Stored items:
Start of Block

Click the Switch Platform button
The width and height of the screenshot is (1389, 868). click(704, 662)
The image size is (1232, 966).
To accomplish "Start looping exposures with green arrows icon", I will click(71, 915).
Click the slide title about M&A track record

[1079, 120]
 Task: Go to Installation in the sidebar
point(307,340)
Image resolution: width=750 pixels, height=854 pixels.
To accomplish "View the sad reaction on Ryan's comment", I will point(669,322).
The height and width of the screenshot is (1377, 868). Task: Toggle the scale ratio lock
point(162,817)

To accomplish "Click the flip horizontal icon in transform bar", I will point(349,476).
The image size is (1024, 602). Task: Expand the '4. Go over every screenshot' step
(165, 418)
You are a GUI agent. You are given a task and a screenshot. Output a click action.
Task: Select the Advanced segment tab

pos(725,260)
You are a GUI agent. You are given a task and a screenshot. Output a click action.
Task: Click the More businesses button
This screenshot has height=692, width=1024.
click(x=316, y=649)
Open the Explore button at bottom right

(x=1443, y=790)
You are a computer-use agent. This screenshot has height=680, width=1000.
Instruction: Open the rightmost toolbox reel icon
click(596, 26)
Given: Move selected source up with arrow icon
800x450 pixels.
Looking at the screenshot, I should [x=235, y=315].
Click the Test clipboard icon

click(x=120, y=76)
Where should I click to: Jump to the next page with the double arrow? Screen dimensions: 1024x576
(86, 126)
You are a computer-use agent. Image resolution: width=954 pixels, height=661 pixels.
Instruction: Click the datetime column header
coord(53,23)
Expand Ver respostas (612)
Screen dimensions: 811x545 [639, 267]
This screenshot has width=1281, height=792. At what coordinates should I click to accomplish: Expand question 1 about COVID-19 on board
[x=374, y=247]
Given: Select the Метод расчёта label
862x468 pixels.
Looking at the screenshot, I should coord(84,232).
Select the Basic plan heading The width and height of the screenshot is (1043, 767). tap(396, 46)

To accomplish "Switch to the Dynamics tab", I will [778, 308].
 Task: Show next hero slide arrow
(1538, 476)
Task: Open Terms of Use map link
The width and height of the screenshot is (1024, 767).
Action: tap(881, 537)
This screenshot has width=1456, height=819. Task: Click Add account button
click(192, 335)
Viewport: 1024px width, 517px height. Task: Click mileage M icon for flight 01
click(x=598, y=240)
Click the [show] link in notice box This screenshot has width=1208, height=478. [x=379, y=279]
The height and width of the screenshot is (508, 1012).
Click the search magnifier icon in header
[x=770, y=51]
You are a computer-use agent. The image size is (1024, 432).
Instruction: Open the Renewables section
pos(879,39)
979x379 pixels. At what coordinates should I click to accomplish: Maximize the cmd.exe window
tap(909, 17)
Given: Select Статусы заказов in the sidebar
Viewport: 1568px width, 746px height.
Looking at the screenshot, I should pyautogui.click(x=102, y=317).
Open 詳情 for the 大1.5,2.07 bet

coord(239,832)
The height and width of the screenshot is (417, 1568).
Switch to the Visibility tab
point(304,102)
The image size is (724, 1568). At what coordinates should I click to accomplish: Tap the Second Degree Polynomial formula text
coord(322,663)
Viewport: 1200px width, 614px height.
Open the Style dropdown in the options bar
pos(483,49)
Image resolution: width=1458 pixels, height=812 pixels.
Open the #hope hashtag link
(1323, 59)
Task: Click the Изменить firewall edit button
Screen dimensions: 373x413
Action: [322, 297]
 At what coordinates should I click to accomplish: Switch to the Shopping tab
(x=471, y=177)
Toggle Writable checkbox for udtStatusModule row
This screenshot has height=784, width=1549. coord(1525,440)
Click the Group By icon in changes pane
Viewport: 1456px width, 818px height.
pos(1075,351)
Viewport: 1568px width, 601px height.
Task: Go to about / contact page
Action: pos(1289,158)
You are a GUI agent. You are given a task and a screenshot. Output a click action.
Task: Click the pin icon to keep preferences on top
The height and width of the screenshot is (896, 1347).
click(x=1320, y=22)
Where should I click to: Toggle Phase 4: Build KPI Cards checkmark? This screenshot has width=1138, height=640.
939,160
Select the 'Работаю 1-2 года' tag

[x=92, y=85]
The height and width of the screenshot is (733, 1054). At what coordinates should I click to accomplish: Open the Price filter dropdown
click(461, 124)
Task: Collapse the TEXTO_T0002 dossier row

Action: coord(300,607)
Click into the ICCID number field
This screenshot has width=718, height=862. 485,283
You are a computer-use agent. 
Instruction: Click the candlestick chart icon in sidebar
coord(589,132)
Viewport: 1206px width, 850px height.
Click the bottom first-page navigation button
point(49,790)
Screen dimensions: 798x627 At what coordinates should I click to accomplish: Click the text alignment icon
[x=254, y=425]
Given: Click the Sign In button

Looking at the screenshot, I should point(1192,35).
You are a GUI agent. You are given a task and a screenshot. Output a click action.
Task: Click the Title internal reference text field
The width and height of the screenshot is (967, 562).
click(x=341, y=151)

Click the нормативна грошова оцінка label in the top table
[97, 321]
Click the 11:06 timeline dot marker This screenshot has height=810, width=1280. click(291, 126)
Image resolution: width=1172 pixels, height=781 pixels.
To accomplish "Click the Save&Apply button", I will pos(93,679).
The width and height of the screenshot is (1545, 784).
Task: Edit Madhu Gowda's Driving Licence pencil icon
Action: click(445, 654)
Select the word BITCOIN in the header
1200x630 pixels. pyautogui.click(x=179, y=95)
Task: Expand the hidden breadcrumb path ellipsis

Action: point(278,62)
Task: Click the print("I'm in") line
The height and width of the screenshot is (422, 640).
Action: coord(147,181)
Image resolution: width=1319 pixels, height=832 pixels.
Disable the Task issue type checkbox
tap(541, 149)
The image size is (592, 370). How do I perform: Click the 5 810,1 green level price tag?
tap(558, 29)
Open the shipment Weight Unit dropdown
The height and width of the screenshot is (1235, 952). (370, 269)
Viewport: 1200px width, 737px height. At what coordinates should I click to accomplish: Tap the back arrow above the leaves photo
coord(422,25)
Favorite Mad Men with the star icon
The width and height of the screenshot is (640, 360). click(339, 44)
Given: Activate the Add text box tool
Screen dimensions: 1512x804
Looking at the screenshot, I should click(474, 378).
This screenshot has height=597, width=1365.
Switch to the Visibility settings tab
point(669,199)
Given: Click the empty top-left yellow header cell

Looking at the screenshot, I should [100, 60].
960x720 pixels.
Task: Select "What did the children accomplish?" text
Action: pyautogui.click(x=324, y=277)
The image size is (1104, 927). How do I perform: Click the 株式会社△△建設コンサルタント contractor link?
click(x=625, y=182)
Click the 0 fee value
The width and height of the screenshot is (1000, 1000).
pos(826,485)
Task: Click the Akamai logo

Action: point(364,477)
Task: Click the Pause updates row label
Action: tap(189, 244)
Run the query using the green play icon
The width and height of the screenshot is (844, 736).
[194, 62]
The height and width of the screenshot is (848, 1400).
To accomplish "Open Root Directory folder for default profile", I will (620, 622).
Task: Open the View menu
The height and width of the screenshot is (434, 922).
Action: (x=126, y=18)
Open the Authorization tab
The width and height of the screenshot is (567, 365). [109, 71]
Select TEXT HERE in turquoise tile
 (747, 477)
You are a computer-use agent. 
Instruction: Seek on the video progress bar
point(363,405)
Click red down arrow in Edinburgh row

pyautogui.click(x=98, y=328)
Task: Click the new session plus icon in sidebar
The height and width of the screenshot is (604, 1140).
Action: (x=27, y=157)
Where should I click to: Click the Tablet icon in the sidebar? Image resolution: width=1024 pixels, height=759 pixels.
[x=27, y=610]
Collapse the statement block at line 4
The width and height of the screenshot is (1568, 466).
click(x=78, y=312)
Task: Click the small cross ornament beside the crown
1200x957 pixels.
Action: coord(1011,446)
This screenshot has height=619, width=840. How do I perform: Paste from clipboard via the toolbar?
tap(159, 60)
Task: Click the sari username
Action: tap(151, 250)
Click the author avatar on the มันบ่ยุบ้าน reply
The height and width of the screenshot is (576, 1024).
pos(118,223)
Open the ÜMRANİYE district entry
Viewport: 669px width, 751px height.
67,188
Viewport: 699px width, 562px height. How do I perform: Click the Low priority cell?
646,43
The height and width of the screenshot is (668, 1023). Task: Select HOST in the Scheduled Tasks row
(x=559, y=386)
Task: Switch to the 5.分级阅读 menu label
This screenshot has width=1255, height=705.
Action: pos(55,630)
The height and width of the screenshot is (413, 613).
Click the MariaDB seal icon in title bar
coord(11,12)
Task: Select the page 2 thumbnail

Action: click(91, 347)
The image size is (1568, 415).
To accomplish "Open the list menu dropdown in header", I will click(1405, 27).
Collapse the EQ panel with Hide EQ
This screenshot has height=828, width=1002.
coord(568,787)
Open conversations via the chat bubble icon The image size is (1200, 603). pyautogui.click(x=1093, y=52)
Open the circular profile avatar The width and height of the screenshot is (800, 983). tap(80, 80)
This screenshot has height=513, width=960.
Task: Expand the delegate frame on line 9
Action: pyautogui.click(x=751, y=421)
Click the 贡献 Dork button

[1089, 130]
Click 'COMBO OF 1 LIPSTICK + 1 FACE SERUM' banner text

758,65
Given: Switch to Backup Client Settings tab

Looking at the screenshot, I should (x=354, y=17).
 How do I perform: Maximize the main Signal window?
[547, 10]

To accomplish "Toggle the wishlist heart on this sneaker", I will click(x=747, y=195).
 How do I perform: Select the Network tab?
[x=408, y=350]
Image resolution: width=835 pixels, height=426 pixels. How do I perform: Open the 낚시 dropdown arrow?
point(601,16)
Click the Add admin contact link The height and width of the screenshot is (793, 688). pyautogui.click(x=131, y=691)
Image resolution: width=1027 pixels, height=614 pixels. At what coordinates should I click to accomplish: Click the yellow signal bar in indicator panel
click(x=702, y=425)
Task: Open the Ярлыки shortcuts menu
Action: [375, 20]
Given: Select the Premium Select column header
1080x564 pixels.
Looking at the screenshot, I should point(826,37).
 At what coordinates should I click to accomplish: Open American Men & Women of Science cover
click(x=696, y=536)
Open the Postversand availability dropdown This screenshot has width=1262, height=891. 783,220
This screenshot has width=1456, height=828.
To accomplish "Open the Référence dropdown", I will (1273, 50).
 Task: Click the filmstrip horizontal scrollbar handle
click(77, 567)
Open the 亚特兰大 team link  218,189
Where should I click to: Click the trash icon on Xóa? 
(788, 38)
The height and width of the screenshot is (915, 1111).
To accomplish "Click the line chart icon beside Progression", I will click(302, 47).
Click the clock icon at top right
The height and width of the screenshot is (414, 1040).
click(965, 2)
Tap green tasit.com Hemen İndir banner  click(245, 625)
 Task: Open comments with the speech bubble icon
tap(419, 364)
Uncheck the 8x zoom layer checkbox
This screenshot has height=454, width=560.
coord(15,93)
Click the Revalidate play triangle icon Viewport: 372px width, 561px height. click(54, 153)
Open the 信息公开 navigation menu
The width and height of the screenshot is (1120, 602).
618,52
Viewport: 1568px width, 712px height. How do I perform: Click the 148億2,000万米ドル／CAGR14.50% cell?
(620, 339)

End of Block

» **Exercise**
Return each line of the data that contains the string "computer".

» **Response area**
You are a computer-use agent. This screenshot has height=680, width=1000.
You are a computer-use agent. Image resolution: width=954 pixels, height=661 pixels.
You are a computer-use agent. The image size is (1024, 432).
You are a computer-use agent. 
You are a computer-use agent. 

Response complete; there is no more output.